Closed DengEr-1993 closed 1 year ago

DengEr-1993 commented 1 year ago

Hello, @alexg9010

I met a problem about MethylKit recently.

You know there are two key steps like below: 1). myDiff_new = calculateDiffMeth(meth_new, covariates = covariates, overdispersion="MN", test="Chisq", num.cores = 10) 2). myDiff_all = getMethylDiff(myDiff_new, difference = differenceVal, qvalue = 0.1)

And I have several samples datasets and united them together and then use them in steps above.

#######

I used default parameters: myDiff_new = calculateDiffMeth(meth_new, num.cores = 10) and: myDiff_new = calculateDiffMeth(meth_new, covariates = covariates, overdispersion="MN", test="Chisq", num.cores = 10), respectively.

I can reproduce the same results with somebody by the default parameters. But I can not reproduce the same results through the second myDiff_new = calculateDiffMeth(...)

I don't know why and I didn't change any input data or parameters.

I checked this package version. It updated 6 years ago the last time. So it must not because of the version.

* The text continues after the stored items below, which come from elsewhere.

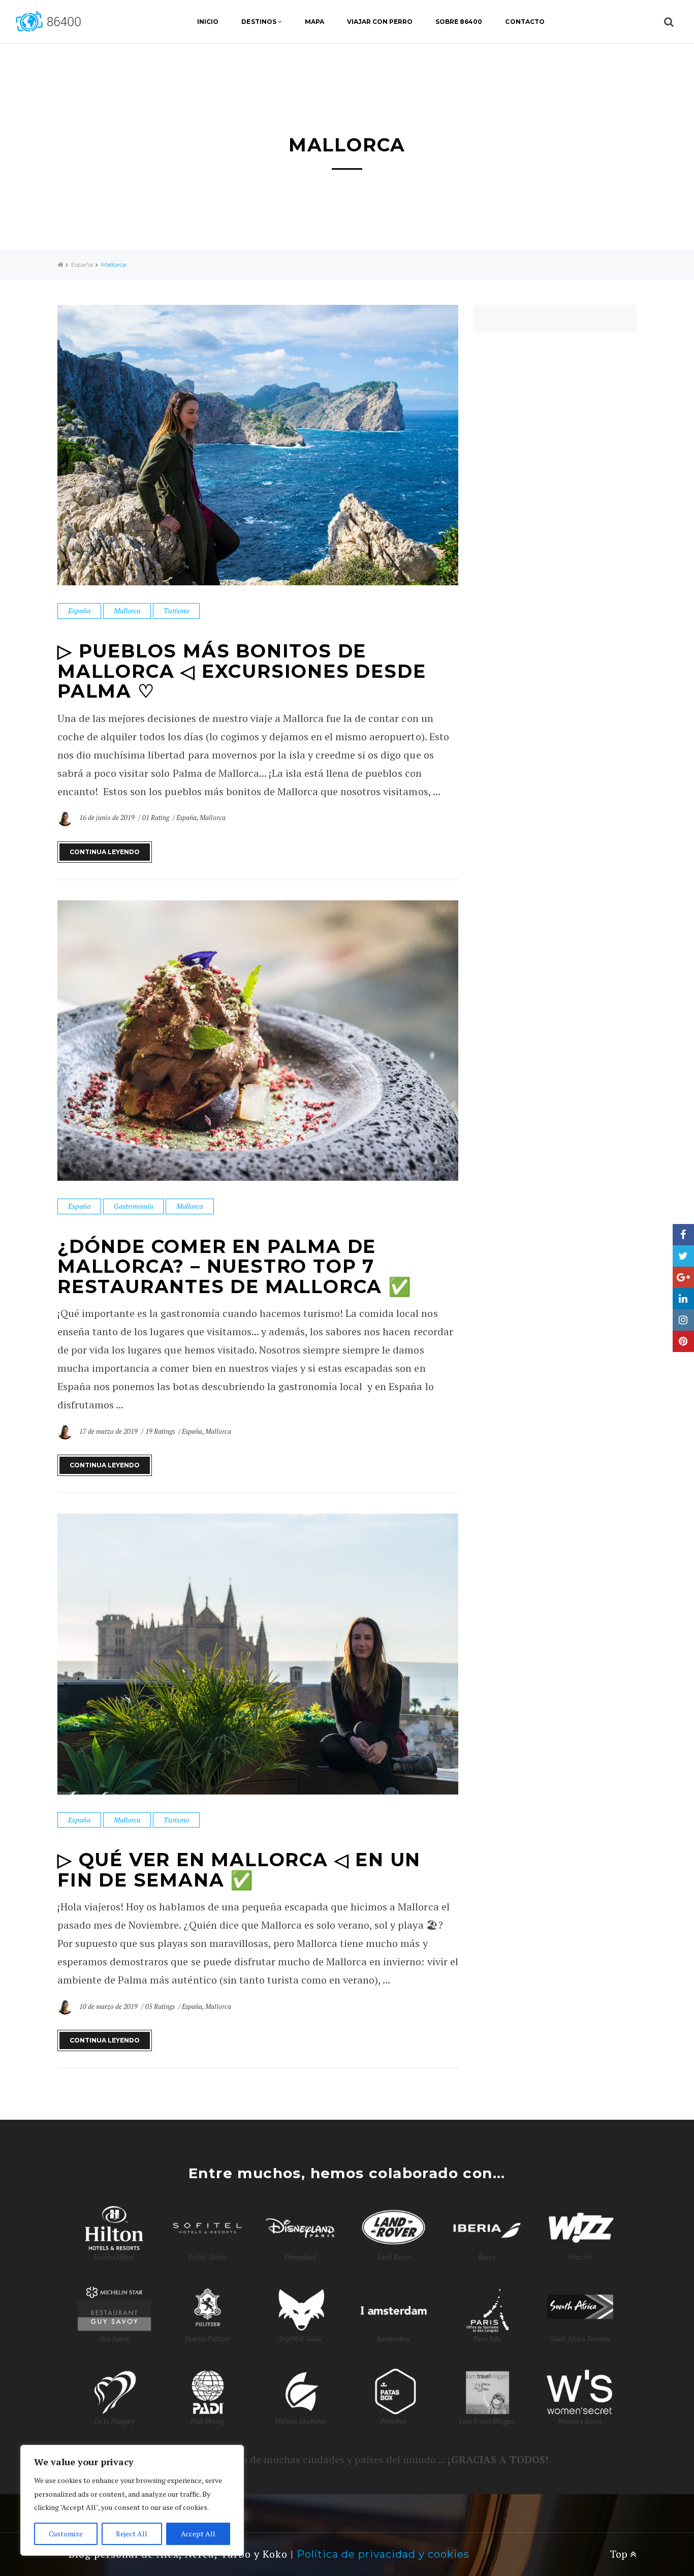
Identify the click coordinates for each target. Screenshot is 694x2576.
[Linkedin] (683, 1298)
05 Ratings (160, 2006)
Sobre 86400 (458, 21)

I have also thought that I made mistakes but I can reproduce the same result by default parameters.

I even suspected if somebody used different parameters that he didn't tell me ?

I can not contact with him so I want to know if you can give me some advice?

I will appreciate it if you can give me some advice.

It's funny that I am in Charite Mitte where is just near your working place.

Thanks in advance. Xiangyi

alexg9010 commented 1 year ago

Hi @DengEr-1993

I do not fully understand what the problem is that your are reporting here. Are you saying that the following code is generating different results on different machines, while default settings are reproducible?

calculateDiffMeth(meth_new, covariates = covariates, overdispersion="MN", test="Chisq", num.cores = 10)

Could you please add some example output of what is different? Also please check the loaded methylkit versions using the sessioninfo.

Best, Alex

DengEr-1993 commented 1 year ago

Thank you for your advice. And I see the last MethlKit package version in Github is v0.99.2.

But in Bioconductor, it is v1.8.1 which was updated in 2019.

So which one is the latest version and which platform is the main platform, Bioconductor or Github ?

Thank you.

Best, xiangyi

alexg9010 commented 1 year ago

Hi @DengEr-1993,

The release on GitHub is not up-to-date, since the package is generally distributed via Bioconductor. That being said, the most recent version on Bioconductor is actually 1.26.0 (https://bioconductor.org/packages/release/bioc/html/methylKit.html) which should be available on recent versions of R.

Best, Alex

DengEr-1993 commented 1 year ago

Thank you. Got it.

I want to install specific version of methylKit through Bioconductor but I didn't find this version 1.18.0.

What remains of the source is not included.